Look for a shed with a higher-grade door such as Laminated Strand Lumber. It will last longer than traditional tension hardware. If the door has glass, make sure it is tempered.

For security, use a door that includes a deadbolt. Depending on the value of the items inside, you may want to install a security system.


A critical component of the roof construction is the underlayment. This is a barrier material installed under the shingles and provides extra protection for extreme weather conditions.


Depending on the access to your yard, the shed may be built directly onsite or placed in the yard with a crane.

Organization Matters

A shed can quickly become a black hole if it’s not kept organized.
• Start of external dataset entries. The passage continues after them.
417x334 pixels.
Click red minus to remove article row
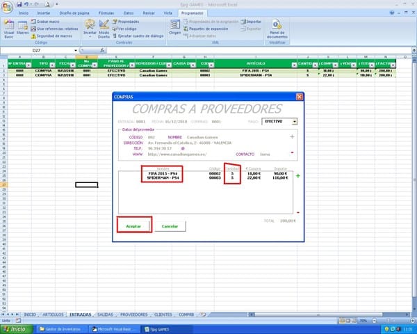point(298,212)
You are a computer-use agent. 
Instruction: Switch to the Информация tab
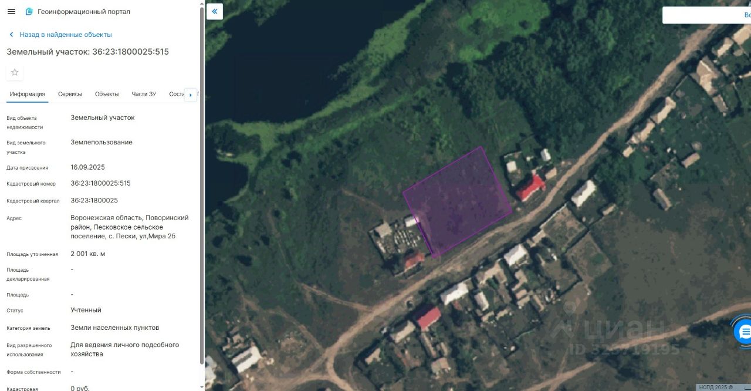click(x=27, y=94)
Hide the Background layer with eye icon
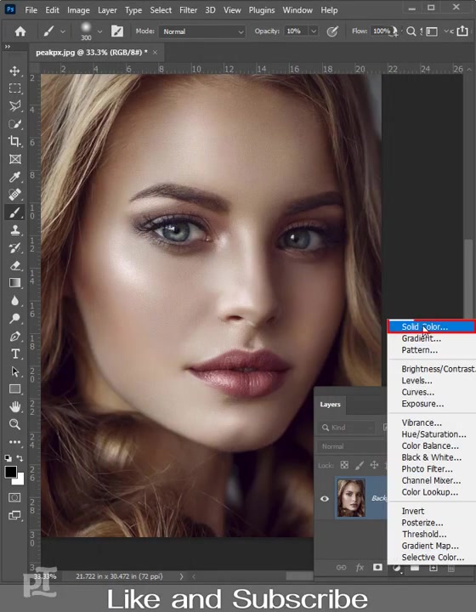This screenshot has width=476, height=612. point(325,498)
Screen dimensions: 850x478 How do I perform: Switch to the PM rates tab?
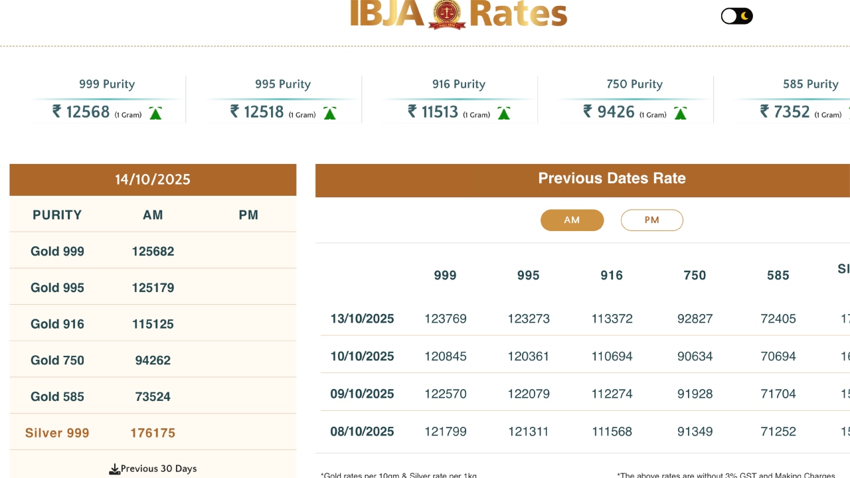(x=651, y=220)
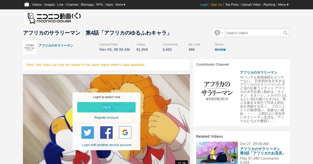The image size is (313, 164).
Task: Sign in with Twitter icon
Action: (x=88, y=133)
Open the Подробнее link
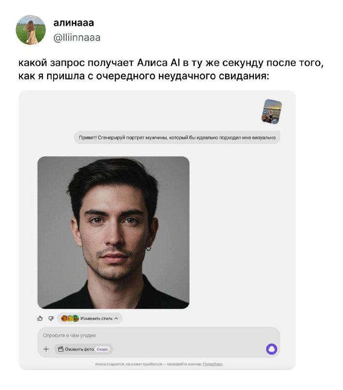Image resolution: width=343 pixels, height=390 pixels. coord(212,364)
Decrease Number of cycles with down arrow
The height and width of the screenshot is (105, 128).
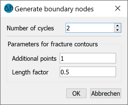point(117,30)

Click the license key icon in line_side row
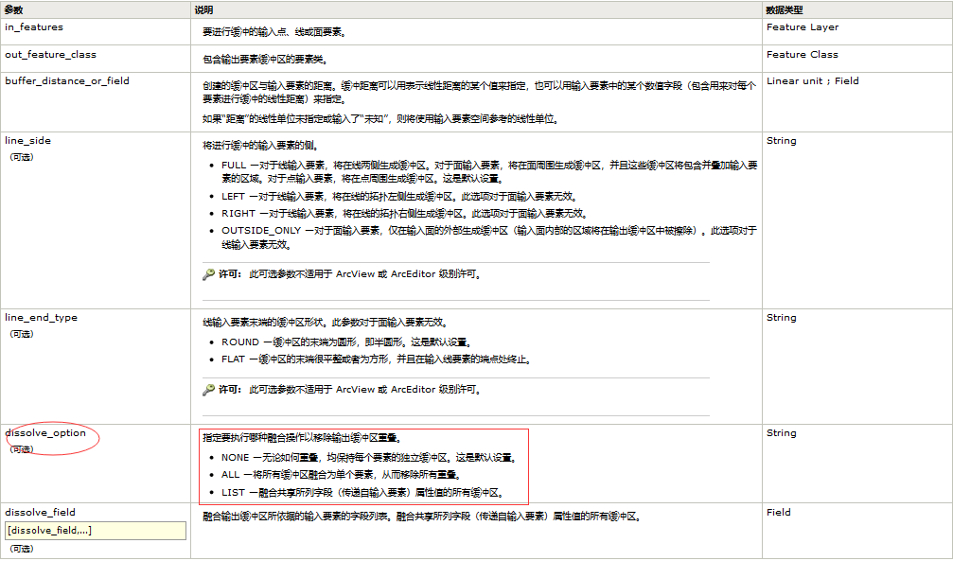[207, 274]
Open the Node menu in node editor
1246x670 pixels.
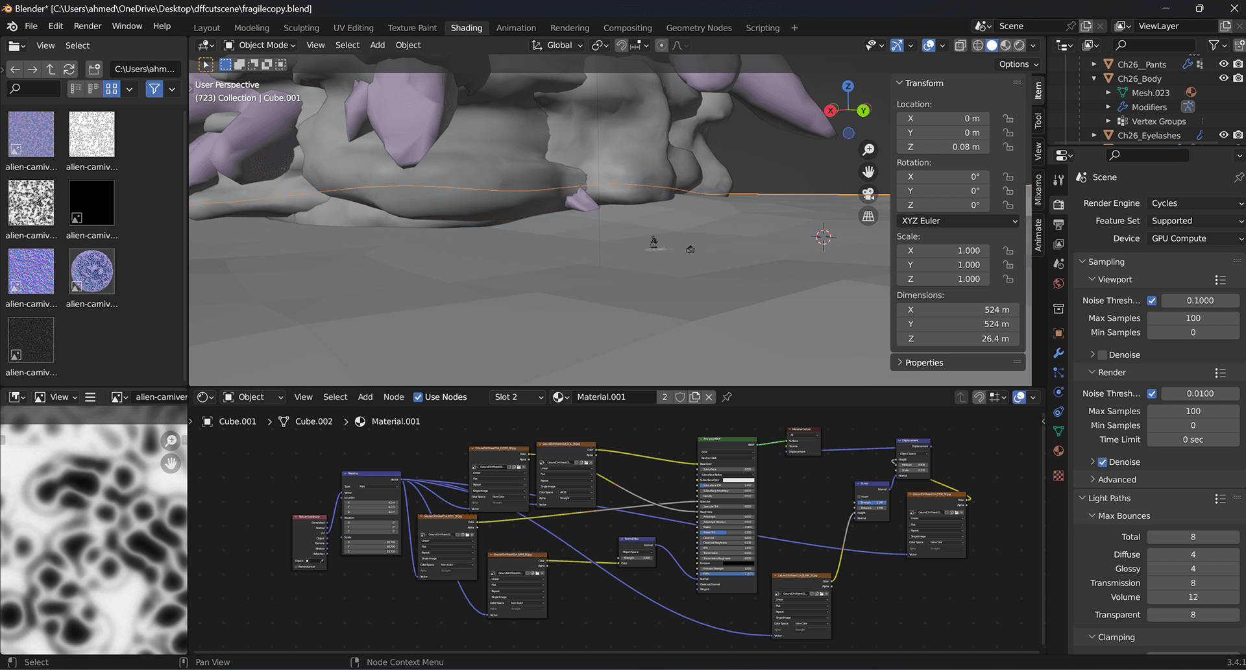[x=393, y=397]
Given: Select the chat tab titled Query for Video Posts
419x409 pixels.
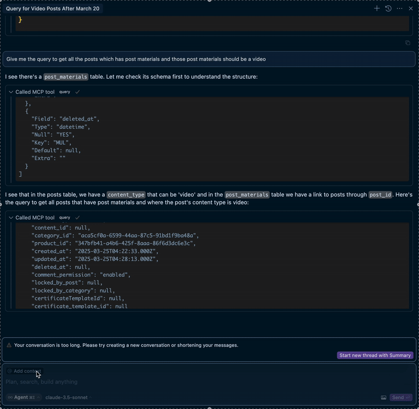Looking at the screenshot, I should click(54, 9).
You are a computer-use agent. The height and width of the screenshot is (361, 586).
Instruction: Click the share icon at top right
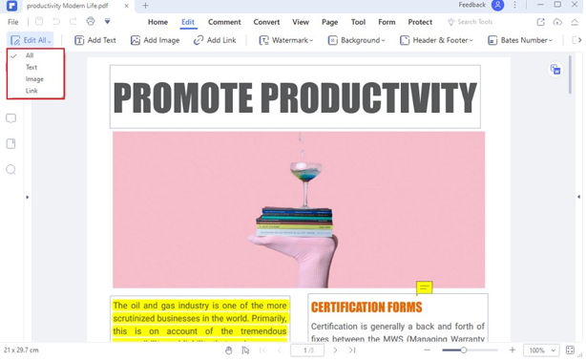pos(540,22)
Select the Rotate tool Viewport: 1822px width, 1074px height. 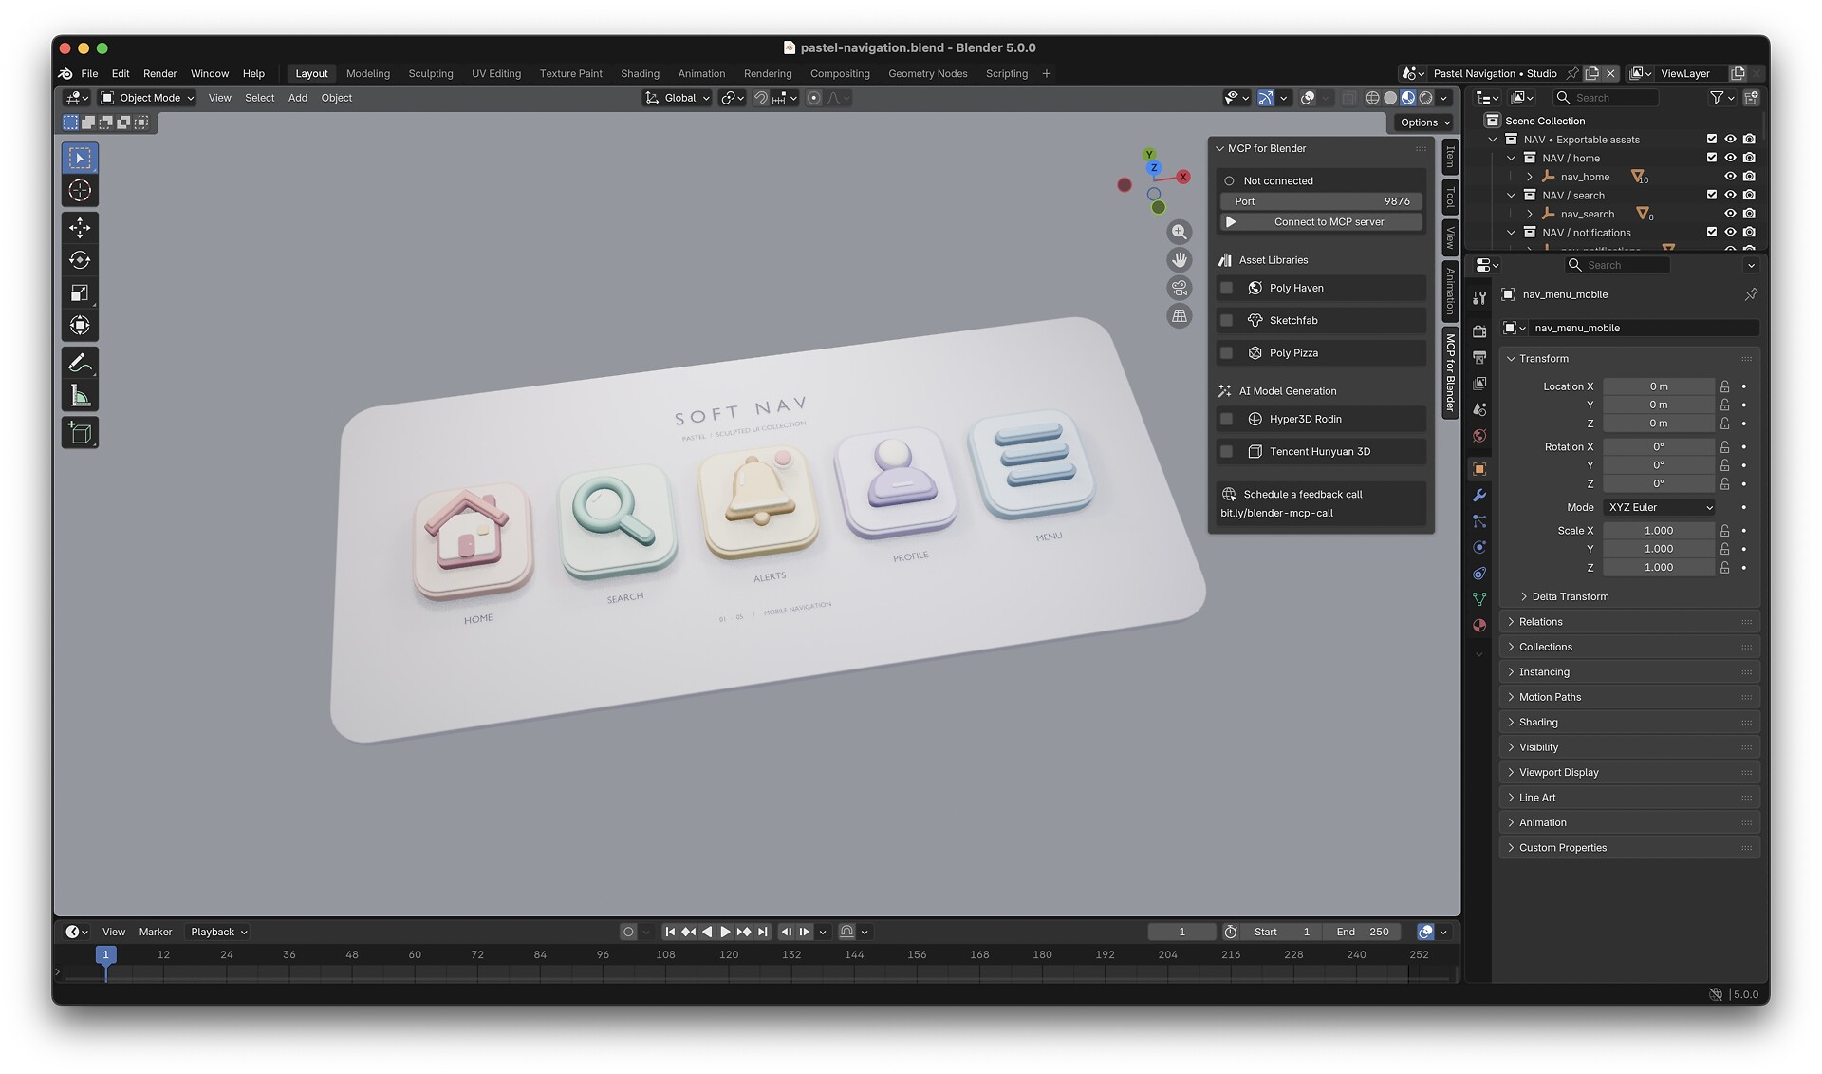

Install lightweight, heavy-duty shelves, hooks and racks to keep your shed organized. Label drawers and cabinets and organize accordingly.

The Arizona Sun & Heat

If you are concerned about the heat damaging the items inside, consider adding active solar venting. This system keeps the air moving through the unit at the same temperature as the outside. A good rule of thumb is if you would not put it in your garage, don’t put it in the shed.


According to Oxley, often companies will list a special price to attract potential customers. Be sure to go over the details. Are paint, shingles, flooring, assembly, delivery and set up included? Read the fine print and ask the sales representative if there anything else you need to add to the price to receive a ready-to-use shed. The average price she sees for an 8 x 10 unit is $2,500 – $3,000 finished and delivered.

Exterior Storage Alternatives

If a shed is not an option and you need additional storage, consider a deck box storage bench or cabinet. There are storage benches that can hold up 70 gallons of contents. Deck boxes can go as high as 99 gallons. Some storage boxes are designed to also function as a small table. You can create a seating area with a bench or two and table while your outdoor gear is neatly tucked away. These options come in wood, resin, metal, and plastic and can be found in a variety of colors to blend with your outdoor décor.